Saturday, May 03, 2008

Know Your Enemy

I just finished reading a book I received from the Media Research center called "In The Words of Our Enemies" by Jed Babbin. It is basically (among other things) a compilation of the many warnings we were given before 9-11 from radical Islamists like Osama bin Laden to the maniacal rantings of cleric leaders in Iran. Many of the "speeches" had never been translated into English before. One thing that struck me beyond what we all know, which is their wish to kill us, is that there is no hope of unity. There is no hope of living in this world, side by side, leaving each other alone. They thrive on our weaknesses. And they see that the fact that we value our own lives as weak.

I often hear from my lefty friends that radical Islam is but a small fraction of rebels and is not associated with Islam in general. This book puts that myth to bed. Radical Islam has woven itself into the religion of Islam. If we can't face that fact, then we can't defeat it.

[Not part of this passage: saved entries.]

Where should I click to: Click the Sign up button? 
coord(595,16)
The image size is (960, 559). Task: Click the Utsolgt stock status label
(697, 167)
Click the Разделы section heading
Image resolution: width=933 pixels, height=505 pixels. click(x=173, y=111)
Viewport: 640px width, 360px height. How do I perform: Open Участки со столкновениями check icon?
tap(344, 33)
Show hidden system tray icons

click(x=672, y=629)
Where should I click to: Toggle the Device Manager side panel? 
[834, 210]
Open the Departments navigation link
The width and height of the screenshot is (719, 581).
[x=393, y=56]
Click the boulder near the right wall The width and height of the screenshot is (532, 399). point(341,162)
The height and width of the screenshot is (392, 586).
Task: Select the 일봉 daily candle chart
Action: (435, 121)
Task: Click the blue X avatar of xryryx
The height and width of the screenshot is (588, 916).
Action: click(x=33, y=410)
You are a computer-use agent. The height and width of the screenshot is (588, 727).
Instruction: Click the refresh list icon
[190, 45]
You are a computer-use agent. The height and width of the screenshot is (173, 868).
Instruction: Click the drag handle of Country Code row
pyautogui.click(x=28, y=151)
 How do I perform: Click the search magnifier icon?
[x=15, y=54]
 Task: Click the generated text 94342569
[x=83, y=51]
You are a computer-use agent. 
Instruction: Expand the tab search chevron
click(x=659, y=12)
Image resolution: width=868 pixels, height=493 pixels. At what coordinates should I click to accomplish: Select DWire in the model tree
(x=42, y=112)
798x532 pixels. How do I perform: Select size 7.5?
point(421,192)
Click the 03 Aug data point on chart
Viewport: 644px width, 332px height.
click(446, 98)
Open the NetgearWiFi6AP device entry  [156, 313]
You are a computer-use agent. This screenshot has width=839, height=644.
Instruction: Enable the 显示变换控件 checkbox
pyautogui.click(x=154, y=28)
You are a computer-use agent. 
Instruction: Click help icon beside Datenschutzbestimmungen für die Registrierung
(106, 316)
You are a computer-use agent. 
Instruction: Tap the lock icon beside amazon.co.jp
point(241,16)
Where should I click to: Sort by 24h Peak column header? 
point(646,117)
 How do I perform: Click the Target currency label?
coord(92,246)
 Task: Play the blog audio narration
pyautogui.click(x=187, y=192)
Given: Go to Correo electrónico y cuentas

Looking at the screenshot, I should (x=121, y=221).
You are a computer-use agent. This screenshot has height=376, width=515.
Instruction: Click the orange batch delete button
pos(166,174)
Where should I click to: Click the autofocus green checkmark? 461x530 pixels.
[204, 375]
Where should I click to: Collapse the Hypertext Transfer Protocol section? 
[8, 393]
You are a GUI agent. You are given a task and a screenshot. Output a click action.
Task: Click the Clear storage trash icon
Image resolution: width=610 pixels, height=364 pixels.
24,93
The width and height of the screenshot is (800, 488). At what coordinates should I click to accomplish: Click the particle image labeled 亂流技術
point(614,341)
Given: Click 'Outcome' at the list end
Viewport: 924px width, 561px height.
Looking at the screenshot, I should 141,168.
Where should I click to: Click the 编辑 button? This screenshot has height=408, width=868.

What reminded me to write about this was listening to Andy McCarthy talk about his book, Willful Blindness in a similar vein to Rush. I found part of the transcript over at NRO: (emphasis mine)

Rush: What's it going to take to wake people up again to the existence of this threat, and just because we've thwarted one on our soil for seven years; however we've done it, doesn't mean the threat's gone away or is any less intense. What's it going to take?

MCCARTHY: Well, I hope it doesn't take another attack, but it's probably going to take at least a sense that we could be attacked that certainly isn't present for us now — and in terms of what you're talking about now, you know, I haven't been the biggest McCain fan to the planet, but let me give him this much of his due. He wants to get the job done in Iraq at least insofar as it means defeating Al-Qaeda there. I can't stress to people how important that is. Even if you don't agree with why we went to Iraq in the first place — and, you know, say we should never have been there —the fact is that the worst thing we ever did was pull out of Lebanon in 1983 when the Marine barracks got hit. The next worst thing we probably ever did was pull out of Somalia when that got ugly. These people — and when I talk about "these people," I mean people like Bin Laden and the Blind Sheik — if used to a fair thee well as a recruiting tool this notion that they're the strong horse, we're the weak horse; and if they make it ugly enough and bloody enough for us, that we will pull out. It's like when a very strong team plays a very weak team in sports. The strong team can never give the weak team a sniff, because the minute you do and they start to think they can win, and they start to believe in themselves, they become much more efficient. It becomes much more easy for them to recruit, to raise money, to do all the things they have to do to take on a superpower. What they have going for them that we don't, is they have basically eradicated our threshold idea of what is civilized behavior. They are willing to do anything to win, and they're absolutely sure that history is on their side. Unless we become more sure than we are now that we're right, and that we have a need to show them that however long it takes, we're going to do what has to be done to win; you know, we can't rely on the fact that we're a super power and that it's inevitable that we'll win this thing.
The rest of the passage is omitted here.